Countries bordering the Baltic Sea Region offer varied shopping venues. Many of the town and city shopping areas, for example, are for pedestrians only, and shoppers may browse at their leisure while strolling along wide streets free of traffic. Other cities offer shopping within well-preserved medieval walls and along charming cobblestone streets in the old sections of town.
Among the Baltic shopping specialties: Amber is indigenous to the region and can be found in many shops, set in silver and gold. Look for amber particularly in Lithuania and Latvia. Poland, on the other hand, specializes in crystal (cruise passengers have the opportunity to shop for crystal in Gdynia).
Another Baltic specialty: Scandinavian design. In Scandinavia’s large port cities many shops feature furniture, clothing, and glasswork from world-renowned factories in the region.
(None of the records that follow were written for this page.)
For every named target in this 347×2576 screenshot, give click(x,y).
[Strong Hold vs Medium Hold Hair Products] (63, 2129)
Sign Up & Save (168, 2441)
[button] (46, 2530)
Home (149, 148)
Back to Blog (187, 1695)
In St. Petersburg, artifacts from the Soviet-era may be purchased. But be advised that special permits are required for taking those goods out of the country. Antique shoppers will find plenty to browse and purchase in each of the Baltic Sea port destinations.
Daily markets and special event markets, such as Medieval Week in some port cities, offer unique shopping opportunities in festive atmospheres.
While most shops in all of the Baltic countries will accept credit cards, be advised that some smaller shops may not accept foreign currencies. ATM machines for withdrawing local currencies, however, are usually abundant. Also, many Baltic destinations offer tax-free shopping, with a portion of the purchase refunded at the airport before departure or at banks and kiosks. Look for “Tax Free Shopping” signs and postings.
The only thing missing for shoppers in the Baltic Cruising Region is extra space in their luggage to take home all that they’ve acquired. There’s a solution for that. Many shops will ship your goods home. So purchase a souvenir or two — or three. After all, what could be a better reminder of your trip to this remarkable part of the world?